The leader-aligned vs. the self-aligned team


Reader,

As a CEO, I learned it was my job to align my team and organization. So I went about it using the standard playbook:

  • Set a clear context (mission, vision, values)
  • Make sure everyone could articulate our strategies
  • Define specific, measurable, actionable, realistic, time-bound goals
  • Developing reliable structures and processes

But it felt like a constant, never-ending battle.

I felt like a broken record—repeating our vision and values over and over until I was tired of hearing myself talk.

I thought we were aligned.

Then one day, our team met to set goals—and I was surprised by the questions that surfaced:

“Are these really the right goals?”
“What are we trying to accomplish here?”
“Who do we want to be as an organization?”
“What do we stand for?”

And I thought, Really? Haven’t we been talking about this for months? How are you still not clear?

That was the moment I realized:

I needed to go about this another way.

Having a voice.

So we started at the very beginning of the sentence. Together, we re-answered every one of those questions.

What emerged wasn’t radically different from the mission, vision, and values I’d been repeating all along.

But one critical thing had changed:

They knew it in their bones.
Because they helped create it.
More than that, they could speak it for themselves.

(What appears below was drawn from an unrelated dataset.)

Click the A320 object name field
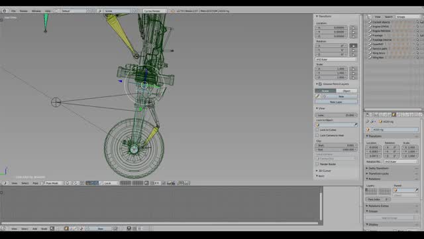[395, 130]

Alignment isn’t alignment unless everyone is aligned.

Obvious, yes? But I had to reflect deeply on what made me clear in the first place.

It came down to this:
I had worked hard to understand the context well enough that I could say it clearly, concisely, and confidently.

Then, it naturally flowed into everything I did.

The missing ingredient.

How can a team member, board member, investor, or stakeholder be wholly aligned if they haven’t made the vision their own?

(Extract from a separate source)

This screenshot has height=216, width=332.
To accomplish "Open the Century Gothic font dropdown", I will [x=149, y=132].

If they can’t say it, then how can it change how they think, decide, and act?

I’m not sure it can.

Don’t get me wrong—many leaders have built highly successful companies through a top-down, systemized approach. It works.

But I wonder…
Will it work in the future?
Is it the best way for the times we live in now?

An Era of Change

We’re living in an era where variables are exponential, and complexity is intractable—beyond our ability to predict or control.

Add to that the speed of change, and it’s clear:

Teams must be responsive, adaptable, and resilient—on their own accord.

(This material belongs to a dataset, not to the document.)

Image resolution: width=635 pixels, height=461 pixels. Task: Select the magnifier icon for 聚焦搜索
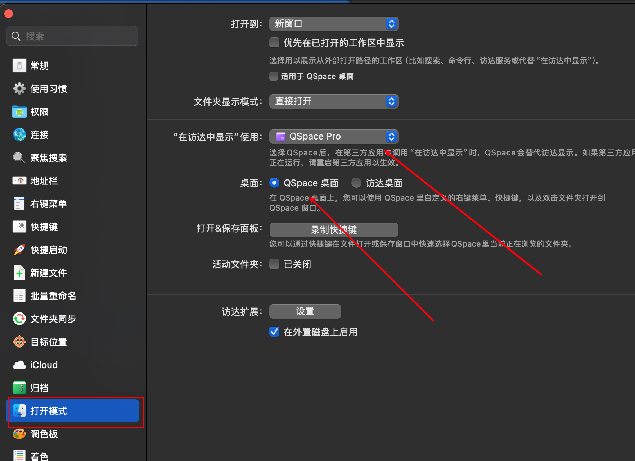coord(19,158)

They must know how to align themselves, so the decisions they make are inherently aligned.

And often, there’s just no time to wait around for clarity or direction from the top.

Think about the cost of waiting:

  • Inaction.
  • Indecision.
  • Bottlenecks.
  • Burnout for the person who has to make every decision.

What kind of team do you need?

There’s a strong case for building a different kind of team: a self-aligning team.

One where people know how to:

  • Understand context and create clarity for themselves
  • Discern how the context informs the decision they’re facing
  • Recognize what aligned decisions look like
  • Respond in the moment with clarity and agency

In other words, we need entrepreneurial teams.

What does it mean to be entrepreneurial?

You can:

  • Ignite your energy, because you know who you are and how to contribute your best
  • Sustain your energy, because you know how to create the conditions to thrive
  • Amplify your impact, because you know where and when you need others
  • Find fulfillment, because you know how to make an impact
  • Go the distance, because you know what it takes to be (and stay) a team
  • Direct your momentum, because you know how to be aligned
  • Respond in the moment, because you know how to make decisions
  • Adapt, change, and progress, because you know how to think strategically
  • Get unstuck, because you know how to be a catalyst for yourself and others

This kind of team is worth building.

Not just for performance—but because it’s necessary for the era we’re in.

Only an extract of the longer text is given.